Ia melanjutkan, jika usulan tersebut disetujui, upaya tersebut tetap membutuhkan proses kajian yang panjang. Sebab menurutnya, amendemen terhadap UUD bukan merupakan sesuatu yang tabu.
"Kita tahu persis sejarah mencatat sudah terjadi beberapa kali amendemen sepanjang republik ini, mekanismenya pun diatur dalam UUD 1945," kata Rerie.
Ihwal amendemen UUD, pandangan masyarakatlah yang perlu ditampung seluas-luasnya oleh MPR dalam melihat urgensinya. Termasuk berdiskusi dengan pihak yang kontra terhadap rencana tersebut.
"Dicari titik tengah, kita paham betul ini bukan persoalan mudah. Musyawarah mufakat adalah hakikat yang sudah kita sepakati," ucapnya.
Jika kalau rencana tersebut terealisasi, pihak-pihak terkait juga harus memastikan bahwa amendeme tak keluar dari PPHN. Agar tak menjadi isu liar dan menjadi bola panas di tengah masyarakat.
"Jangan sampai juga segala macam ide, usul, upaya, wacana yang berkembang saat ini berubah menjadi bola liar yang tidak bisa kita kendalikan dan malah akhirnya merusak tatanan kehidupan berbangsa," ujar Rerie.

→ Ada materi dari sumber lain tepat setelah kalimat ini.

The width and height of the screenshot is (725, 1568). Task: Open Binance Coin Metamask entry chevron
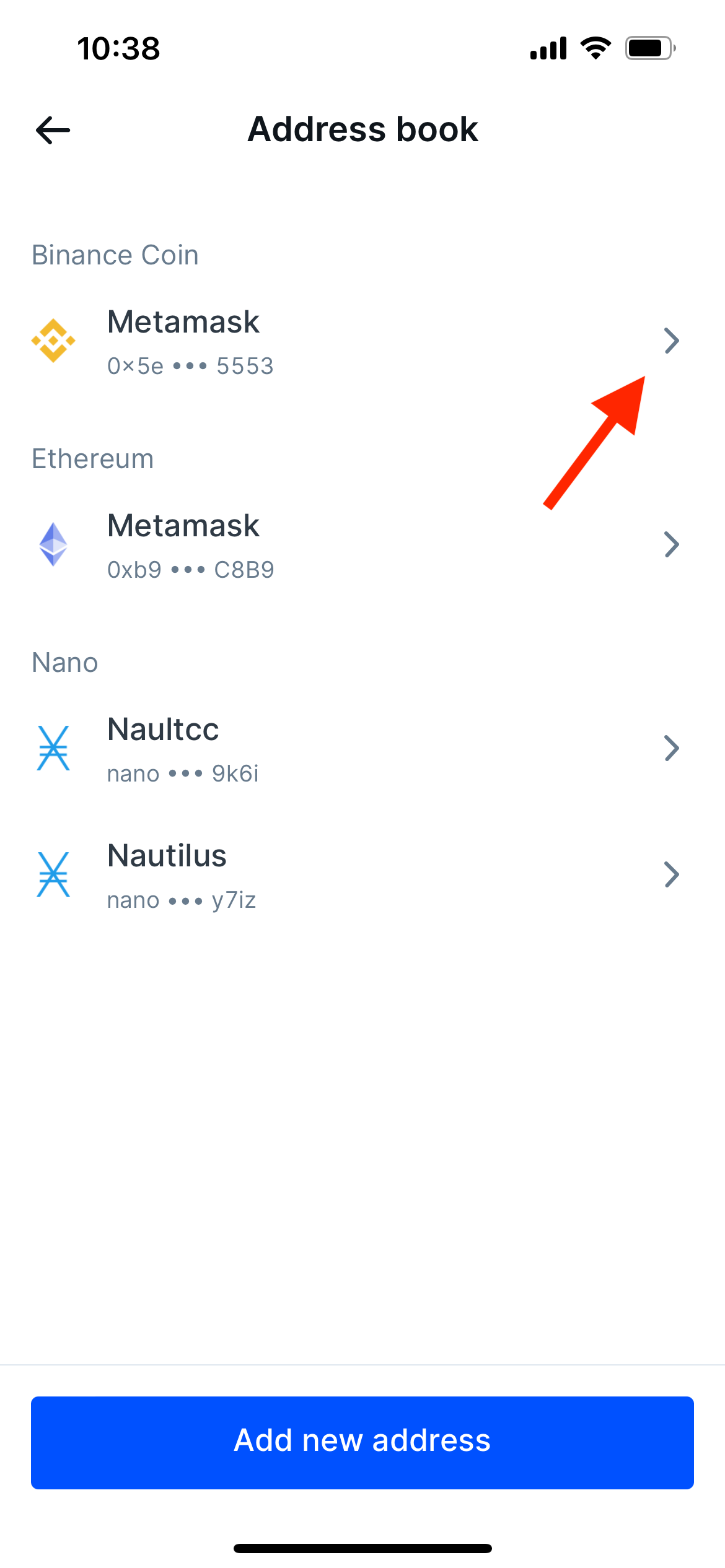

Ketua MPR RI Bambang Soesatyo, mengatakan bahwa MPR sudah memiliki rencana waktu terkait kapan amendemen terbatas UUD 1945 dilakukan. Namun, dirinya tidak menjelaskan secara detail kapan waktunya.
Bamsoet menjelaskan, mekanismenya telah diatur sesuai pasal 37 UUD 1945 yaitu perubahan pasal-pasal baru dapat diajukan oleh sekurang-kurangnya 1/3 dari jumlah anggota. Tidak hanya itu pengambilan keputusannya melalui forum sidang paripurna yang harus dihadiri sekurang-kurangnya dua pertiga.
"Jadi kalau ada satu partai saja yang tidak hadir, boikot misalnya, tidak setuju, itu dihitung nanti. Kurang satu saja tidak bisa dilanjutkan. Itulah karena MPR adalah rumah kebangsaan, cermin daripada kedaulatan rakyat, maka satu suara saja bisa menggagalkan atau tidak meneruskan pembahasan amendemen terbatas," jelasnya.